Each of these promises is unravelling. Within 24 hours, Brexit campaigners denied there would be extra funding for the NHS – even those who had spent weeks in a bus promising the controversial £350 million per week figure most critics claimed would not materialize. These critics have been proven right.
Next came immigration. Theresa May has given little away about what Brexit Britain’s immigration policy will be – but she did make clear what it is not when she ruled out a points-based system. If Britain is to ‘take back control’, then it will not be doing probably the one thing that about every pro-Brexit voter wanted.
The decision against a points-based system took me by surprise. I’m originally from the United States. I came to Britain in 2001 and later had to satisfy the points-based immigration system already in place now for several years for non-EU migrants like me. There is no such system to launch or create from scratch – it is up and running.
I know a thing or two about immigration. I’m a law professor specializing in immigration policy, but I am also a British citizen – and received my naturalization when Theresa May was Home Secretary with a welcome letter from her. She should know how immigration works too. If a points-based system with a cap worked for migrants like me, then why can’t it work for others as well? Or is there another explanation?
This is where the third promise about Parliament reclaiming its sovereignty from Brussels comes in. Most Brexit voters wanted Parliament to have its powers back – and sovereignty was the big motivating campaign issue. To leave the EU, Parliament must remove the European Communities Act 1972 from its statutes. Abolishing an Act of Parliament is not in the gift of any minister – even the Prime Minister. And as about every lawyer will tell you. Every lawyer, that is, except the Prime Minister’s.

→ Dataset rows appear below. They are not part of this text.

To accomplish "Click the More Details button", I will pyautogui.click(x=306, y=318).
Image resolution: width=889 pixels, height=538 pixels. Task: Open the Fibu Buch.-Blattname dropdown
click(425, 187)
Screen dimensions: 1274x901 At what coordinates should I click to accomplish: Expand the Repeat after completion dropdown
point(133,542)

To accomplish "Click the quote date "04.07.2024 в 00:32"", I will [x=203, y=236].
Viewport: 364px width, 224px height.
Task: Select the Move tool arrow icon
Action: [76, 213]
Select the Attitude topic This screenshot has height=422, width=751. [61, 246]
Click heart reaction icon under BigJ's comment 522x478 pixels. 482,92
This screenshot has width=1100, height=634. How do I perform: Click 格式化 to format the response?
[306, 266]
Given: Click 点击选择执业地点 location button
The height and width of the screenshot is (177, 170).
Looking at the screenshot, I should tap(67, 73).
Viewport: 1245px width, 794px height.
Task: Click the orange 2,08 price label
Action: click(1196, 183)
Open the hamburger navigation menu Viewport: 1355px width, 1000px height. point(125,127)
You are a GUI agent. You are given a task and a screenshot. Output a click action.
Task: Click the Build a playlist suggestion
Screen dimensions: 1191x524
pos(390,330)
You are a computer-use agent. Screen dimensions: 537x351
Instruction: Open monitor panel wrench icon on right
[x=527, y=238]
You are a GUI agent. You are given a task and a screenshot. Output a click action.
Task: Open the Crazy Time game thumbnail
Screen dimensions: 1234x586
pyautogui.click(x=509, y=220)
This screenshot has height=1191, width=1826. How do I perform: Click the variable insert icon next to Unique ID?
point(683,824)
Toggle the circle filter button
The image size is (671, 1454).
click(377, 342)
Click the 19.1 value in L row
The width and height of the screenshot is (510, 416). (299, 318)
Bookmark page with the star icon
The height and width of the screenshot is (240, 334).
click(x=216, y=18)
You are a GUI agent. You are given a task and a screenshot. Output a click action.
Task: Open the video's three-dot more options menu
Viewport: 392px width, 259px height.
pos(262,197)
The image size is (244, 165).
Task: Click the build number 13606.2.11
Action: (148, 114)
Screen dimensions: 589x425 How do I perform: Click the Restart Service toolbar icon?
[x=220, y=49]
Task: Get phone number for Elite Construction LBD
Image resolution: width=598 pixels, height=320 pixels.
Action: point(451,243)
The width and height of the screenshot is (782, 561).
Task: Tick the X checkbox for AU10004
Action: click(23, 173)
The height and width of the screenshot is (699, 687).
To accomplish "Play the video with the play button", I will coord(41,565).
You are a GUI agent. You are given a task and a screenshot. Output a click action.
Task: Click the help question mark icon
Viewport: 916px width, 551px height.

Theresa May has said that she will trigger Article 50 starting the road to Brexit in two years or less no later than the end of March 2017. She believes that she has the (prerogative) power to do this – although this is disputed by quite literally every lawyer I have spoken to whatever their politics.
On the one hand, this could be seen as an extraordinary act. The Prime Minister moving quickly to start a process before she or anyone else knows how it will end up. She can claim some veneer of democracy – the public did vote for leaving the EU, but did not give consent to any plan or manifesto for it. This is all a veneer because no one voted for a government led by May either – and a referendum is legally advisory, but does not change the law.
On the other hand, this is very much a richly, political act. In moving against an unrealistic timetable, this will hasten a judgement by the courts that may stop the government in its tracks and require that they seek Parliament’s approval. If this means postponing beyond March, then May can claim that she’s on the people’s side and don’t blame her if ‘the plan’ doesn’t happen. And I strongly suspect – still – that it won’t.
May’s decision to make Boris Johnson the Foreign Secretary led to gasps and amazement, but I thought it a brilliant strategic move for ensuring Brexit means something less than Brexit. Who better than a lead campaigner for Leave to tell the country what Brexit – at last – really does mean? The many fabulous trade deals with America, China, Australia and others have thus far come to nothing. No one is talking until after the UK is out and the terms and conditions for trade are known.
And there is a sizeable legal mess to wade through in addition to trade deals with the EU and the rest of the world. Some estimate 17,000 or more rules to divide into laws worth keeping as is, laws worth reforming and laws worth nothing that could take many years to fix.
With nothing to show – not even a definition for what Brexit “means” – May has put her hopes on the courts doing the right thing and requiring Parliament’s consent which could deflect criticism from her to it. May is also banking on it being Boris – and not her – that will have to look straight at the cameras and claim Brexit is something different than heard on the campaign trail.
So will Brexit happen? Something called Brexit might – but probably not what most will expect.